がん免疫療法:ADAR1はZBP1依存性ネクロトーシスのがん免疫療法で見込まれる有効性を遮蔽する
Nature 606, 7914 doi: 10.1038/s41586-022-04753-7
免疫チェックポイント阻害(ICB)に基づく単剤療法に対して持続的な応答が見られるのは、がん患者のごく一部にすぎない。RNA編集酵素であるADAR1は、ICB療法に対する抵抗性の新たに明らかになった決定因子であり、内因性レトロウイルスエレメント(ERE)の発現調節異常から生じるような免疫原性の二本鎖RNA(dsRNA)を抑制することで、ICBへの応答性を阻害する。
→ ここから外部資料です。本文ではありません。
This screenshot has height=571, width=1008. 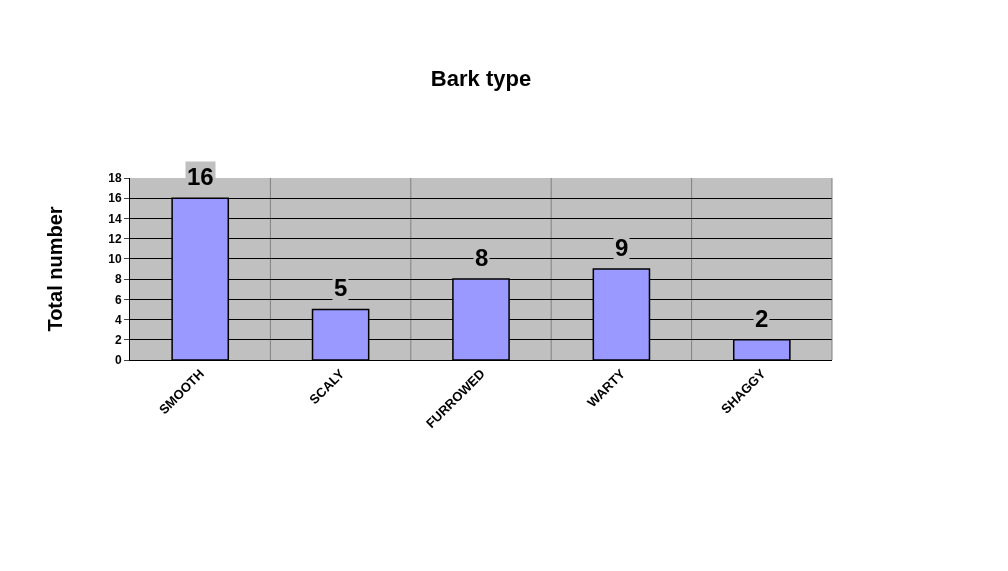 I want to click on y-tick-label: 0, so click(x=118, y=360).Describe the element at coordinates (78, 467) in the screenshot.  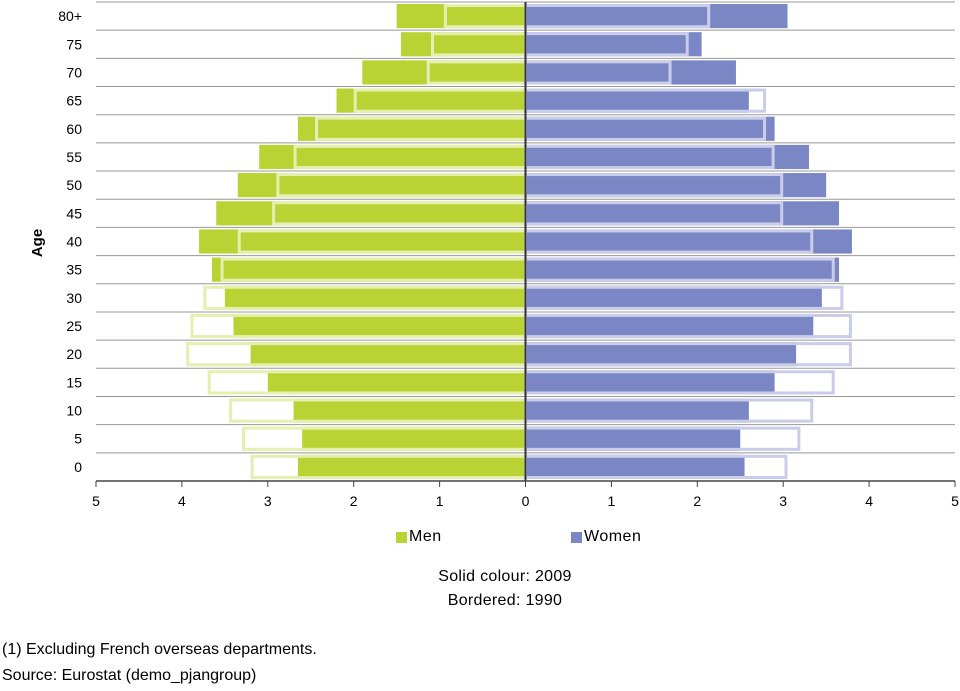
I see `y-tick-label: 0` at that location.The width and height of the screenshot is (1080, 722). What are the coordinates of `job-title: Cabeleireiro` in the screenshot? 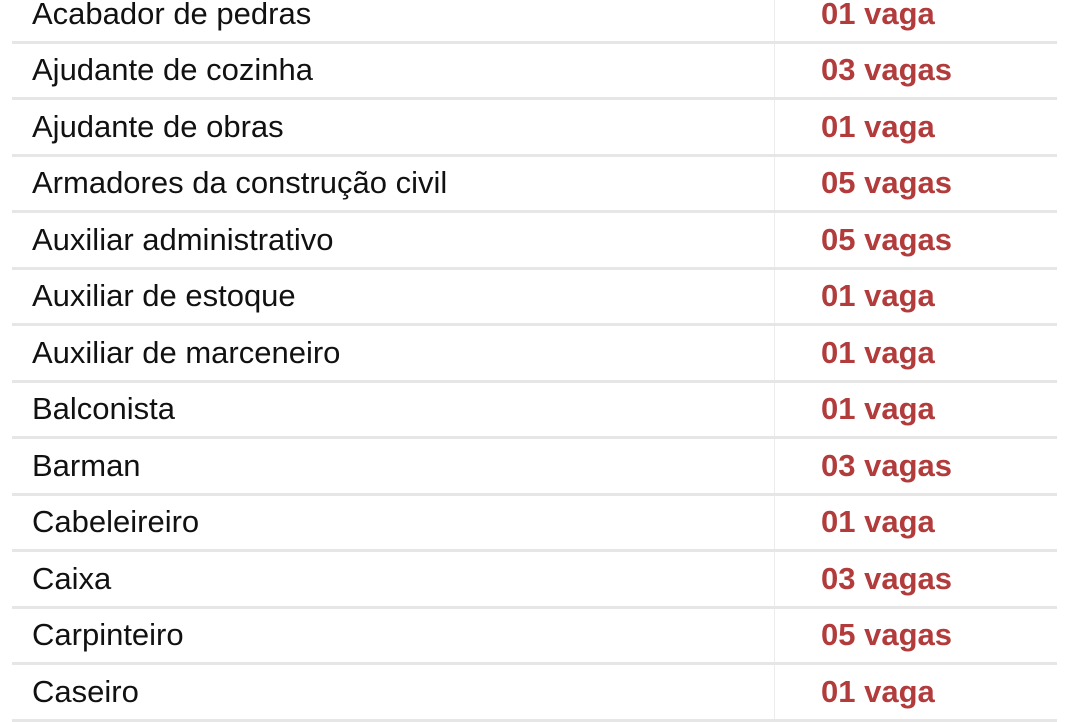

このようなdsRNAは、A型dsRNA(A-RNA)を感知するMDA-5やPKRなどのタンパク質を活性化して、インターフェロン依存性の抗腫瘍応答を誘発する。今回我々は、ADAR1が、インターフェロン誘導性のmRNAの3′非翻訳領域に集中的に多く見られる内因性Z型dsRNAエレメント(Z-RNA)の増加も妨げることを示す。ADAR1の枯渇や変異は、Z-RNAの蓄積やZ-RNAセンサーであるZBP1の活性化を引き起こし、その結果としてRIPK3を介したネクロトーシスをもたらした。現在、臨床での使用が可能なADAR1阻害剤は存在しないため、我々はADAR1阻害を必要とせず、ZBP1を直接活性化できる化合物を探索し、細胞内でZ-DNA形成を誘発することでZBP1を強力に活性化する小分子であるクラキシンCBL0137を発見した。CBL0137は、がん関連繊維芽細胞でZBP1依存的なネクロトーシスを誘導し、黒色腫のマウスモデルでICBへの不応答性を回復させた。まとめるとこれらの結果は、ADAR1が内因性Z-RNAを抑制することを実証し、ZBP1を介したネクロトーシスが、ADAR1により遮蔽される腫瘍免疫原性の新たな決定因子であることを明らかにしている。ZBP1が誘導するネクロトーシスの活性化という治療法は、ICB抵抗性ヒトがんの免疫応答性を再活性化させるための臨床で実用化しやすい経路となるだろう。